Sullivan & Cromwell's Margaret Pfeiffer won a reversal of conviction for her client, Gerardo Valdez, a Mexican citizen. Article 36 of the Vienna Convention on Consular Relations guarantees that when a foreign national is detained, he has the right to see a consular officer. The U.S., says Pfeiffer, has never honored this provision; no Mexican consulate was notified of Valdez's arrest, and Valdez, who has frontal lobe damage and a low IQ, was never examined by a Spanish-speaking neuropsychologist.

Pfeiffer had Valdez examined by a bilingual expert. When the state's psychiatrist saw those results, he swore out an affadavit stating that his conclusions about Valdez's mental abilities would have been different. In May 2002 the Oklahoma Court of Criminal Appeals overturned Valdez's conviction; in October 2003 Valdez agreed to a plea bargain that sentenced him to life without parole.

Then there are the heartbreaks. John Hamilton of Foley & Lardner and lawyers from Shearman & Sterling did receive a certificate of appealability from the U.S. Court of Appeals for the Eleventh Circuit on their claims that Florida inmate Ted Herring received ineffective assistance at his sentencing. But that came only after years of failed appellate objections about a flawed sentencing procedure and his retarded-level IQ.

Courtland Reichman of King & Spalding managed to get the attention of a federal judge in the case of Georgia death row prisoner Exzavious Lee Gibson, but has not yet won relief for his client. Gibson, who is borderline retarded, had been forced to represent himself at his first state habeas proceeding.

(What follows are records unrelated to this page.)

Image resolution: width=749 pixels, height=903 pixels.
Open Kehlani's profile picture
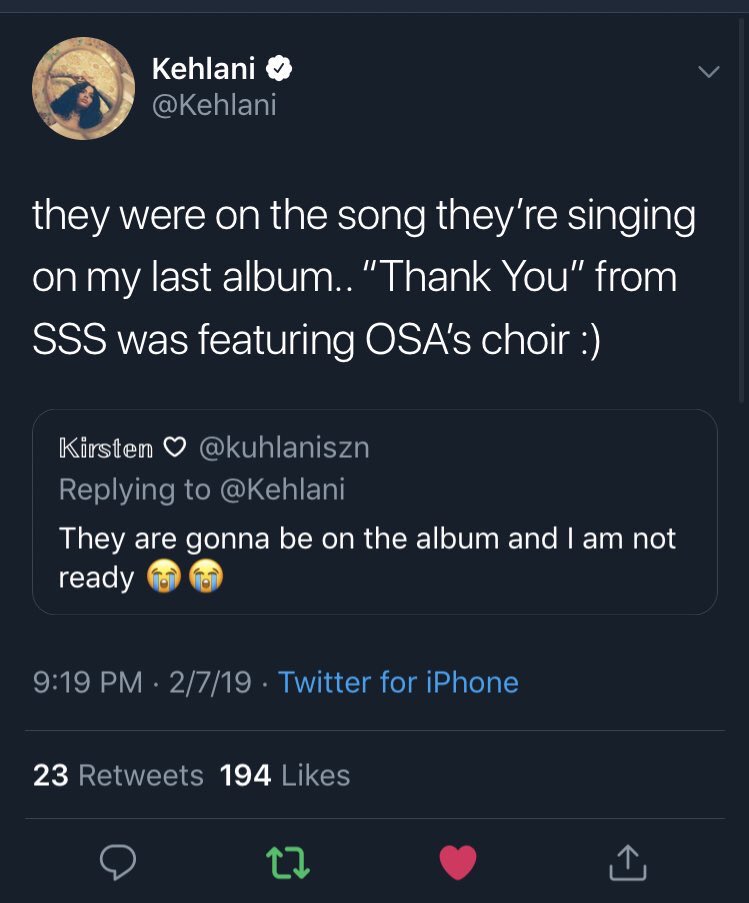pyautogui.click(x=84, y=88)
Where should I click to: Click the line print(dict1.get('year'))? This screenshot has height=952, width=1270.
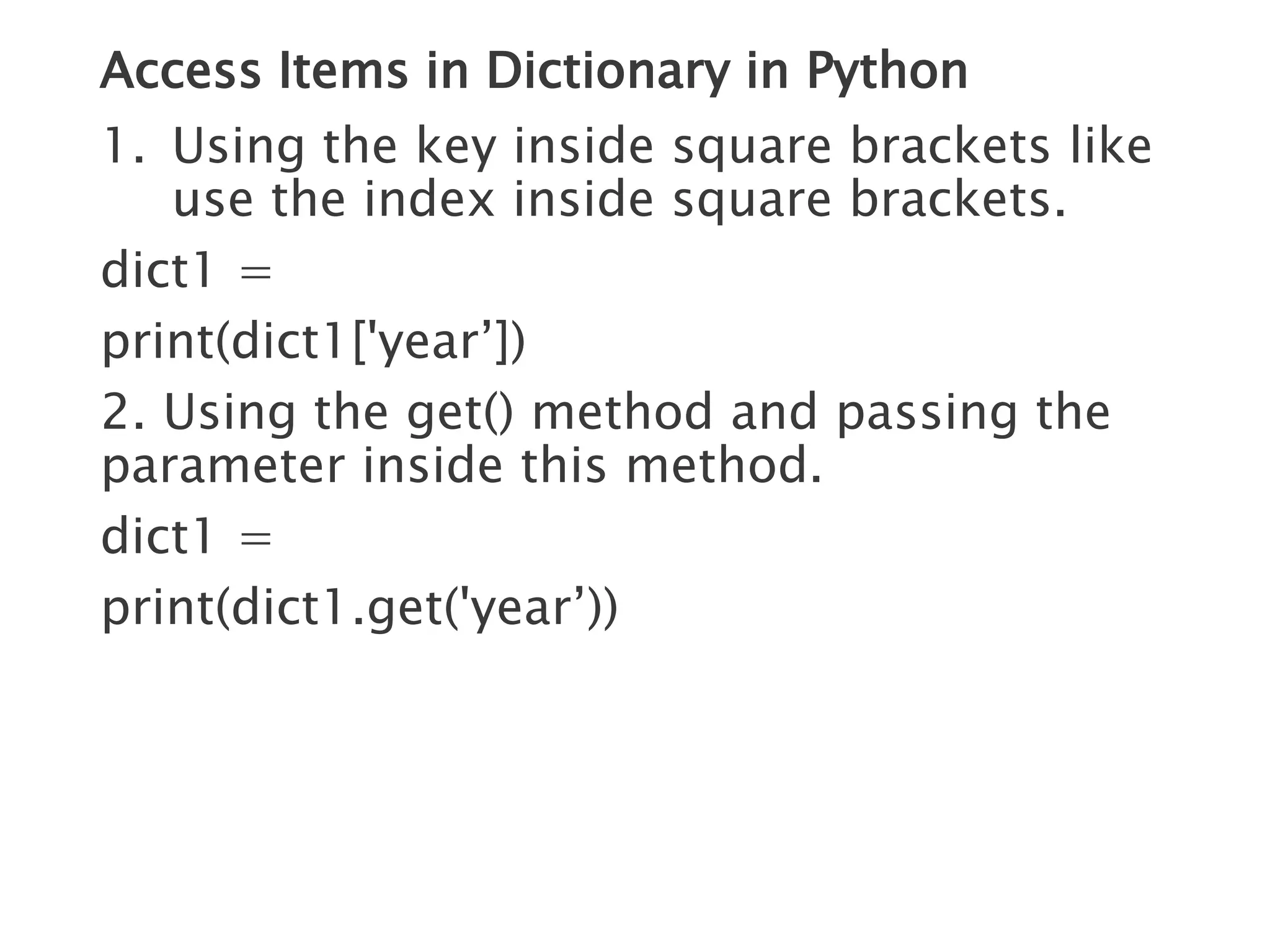point(360,607)
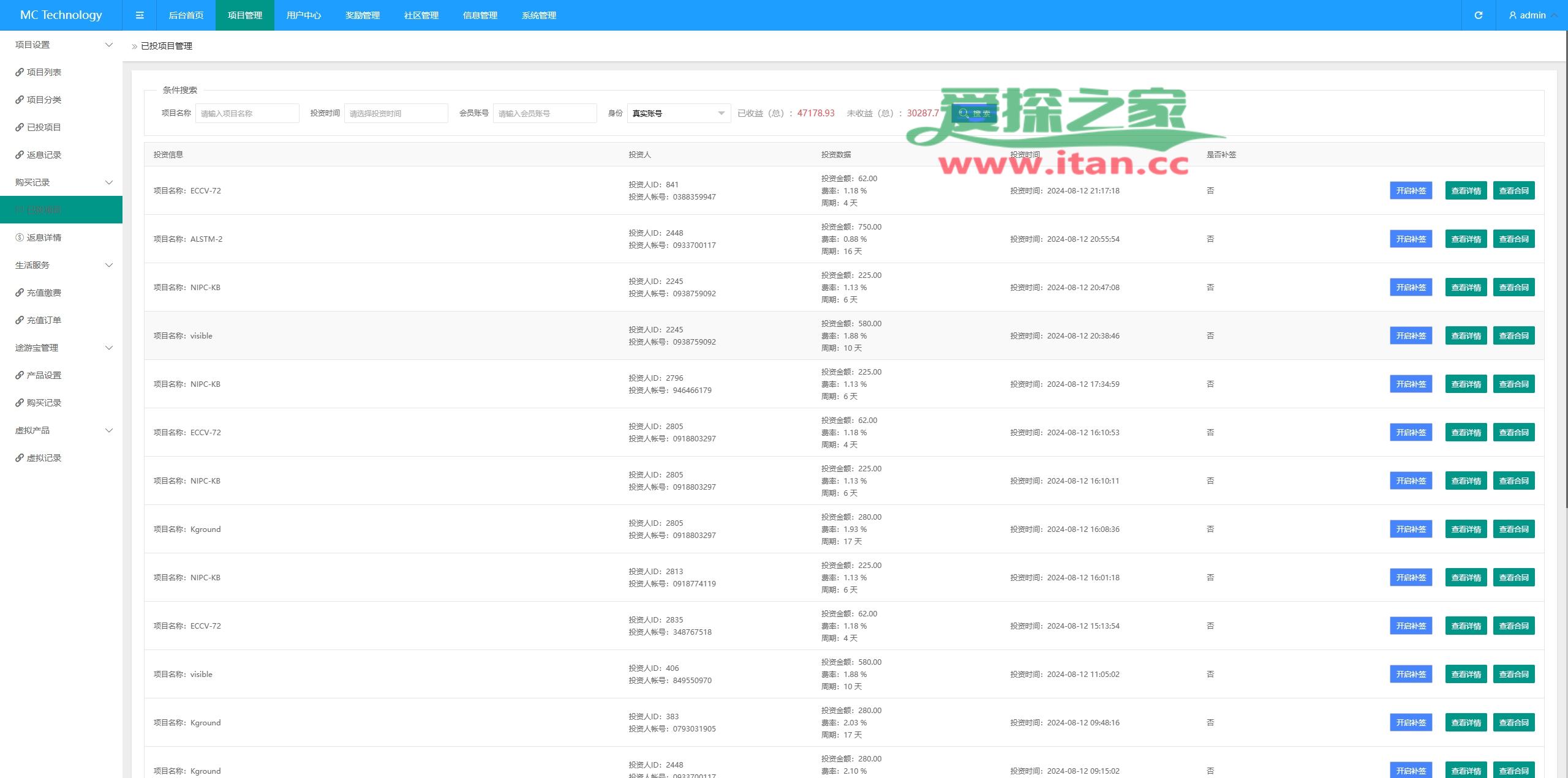Open 返息详情 with dollar icon
The height and width of the screenshot is (778, 1568).
[43, 238]
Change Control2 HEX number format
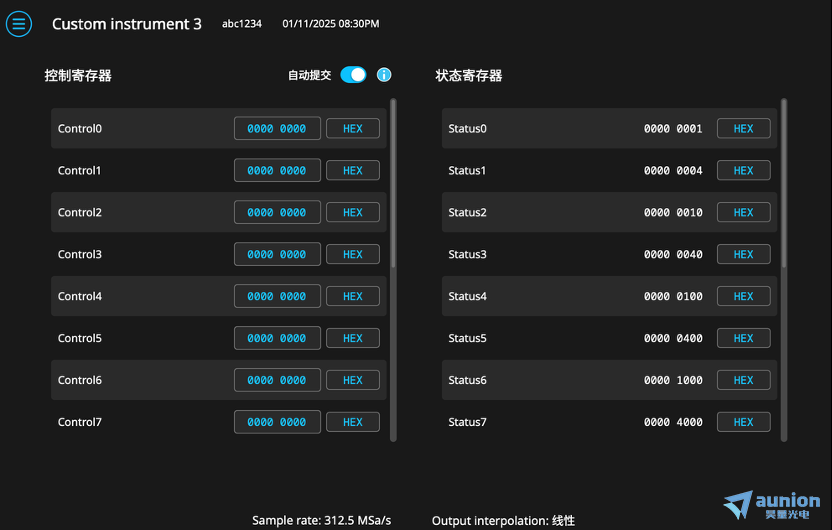Image resolution: width=832 pixels, height=530 pixels. [x=352, y=213]
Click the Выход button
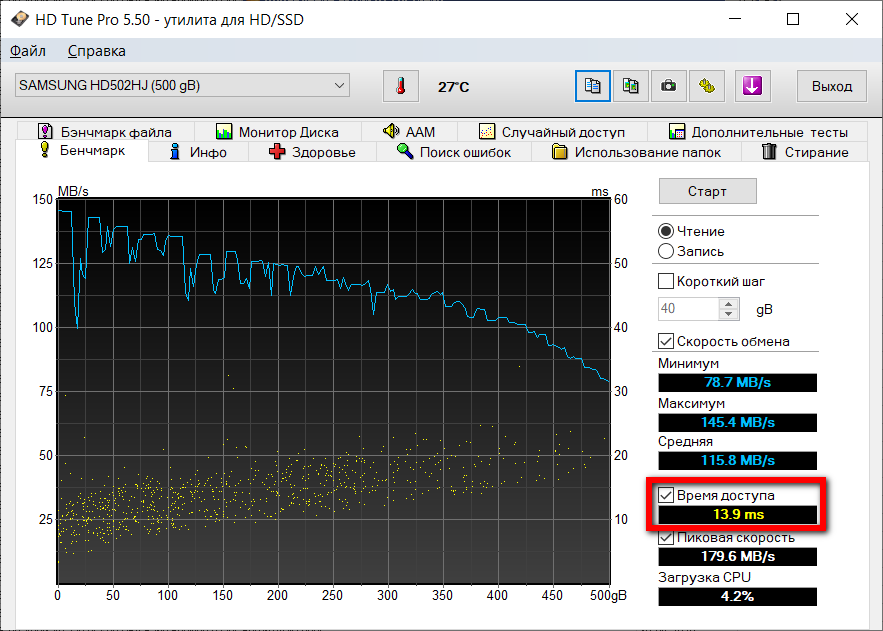Image resolution: width=883 pixels, height=631 pixels. coord(831,86)
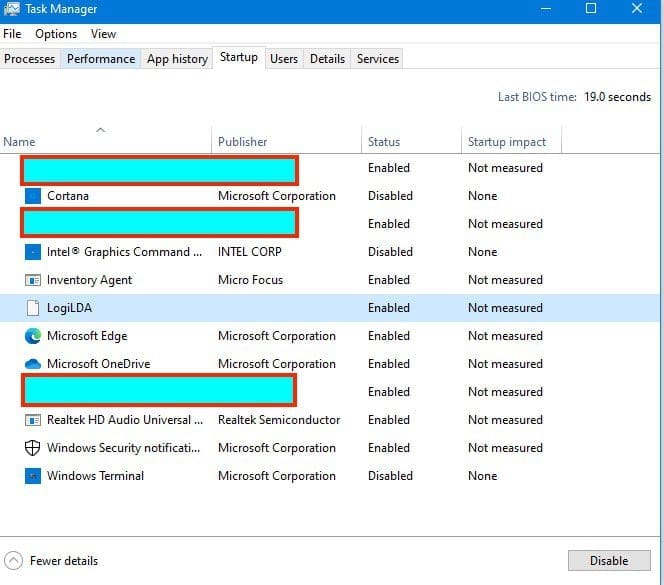Click the Inventory Agent icon
The image size is (664, 585).
pos(32,280)
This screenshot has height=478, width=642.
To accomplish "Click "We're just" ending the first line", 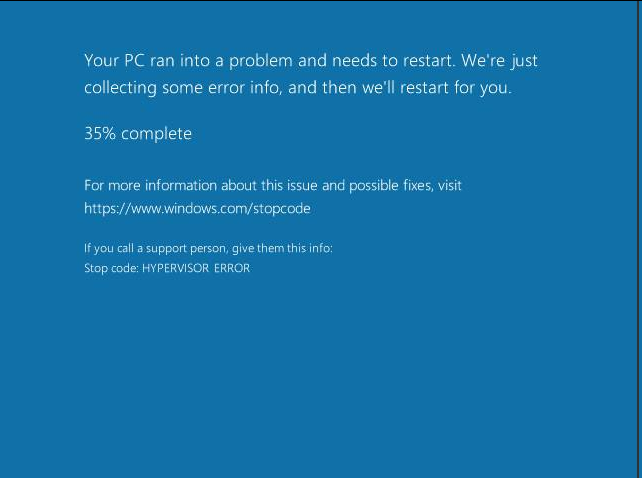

Clearly confused, Gibson kept asking Judge Carlisle Overstreet for a lawyer. Instead the judge denied his petition. When Reichman went to federal court, Judge Dudley Bowen was so disturbed by Gibson's transcript that he personally telephoned a different state
court judge and asked him to schedule a new hearing. In the meantime, Reichman developed evidence that Gibson's trial lawyer, who had spent a total of 32 hours on Gibson's case, wasrepresenting the state as a special assistant attorney general at the same time he was defending Gibson. Nevertheless, the state judge once again denied habeas.

John Gallo of Sidley Austin Brown & Wood represents Obadyah Ben-Yisrayl, an Indiana death row inmate. Ben-Yisrayl faced trial in four jurisdictions on seven murder charges. He was convicted in two, but acquitted in the other two. Another man was subsequently convicted of those murders. Gallo developed evidence suggesting that the other man had committed all the murders. He filed habeas petitions in federal court challenging both of his client's convictions; in July 2003 one of Ben-Yisrayl's convictions was overturned-though the other was not.

Fulbright & Jaworski lawyers Brian Greig and Marcy Greer failed to prevent the execution of their client, Texas prisoner Jose Santellan. Though they'd won habeas in federal district court, where a judge ruled that the state hadn't proved Santellan was guilty of the attempted kidnapping that was necessary to support his capital conviction, the U.S. Court of Appeals for the Fifth Circuit reversed the lower court.

Sullivan & Cromwell lawyers D. Stuart Meiklejohn and Steven Holley were also unable to win a reprieve for their client of ten years, Henry Lee Hunt. Meiklejohn says he remains convinced of Hunt's innocence. He and Holley attended the execution in September 2003 in North Carolina. "It was indescribable," he says. "The idea of wheeling someone out in front of witnesses . . . to watch somebody pumped full of drugs so his heart stops beating and his brain stops working is something I can't figure out how to cope with."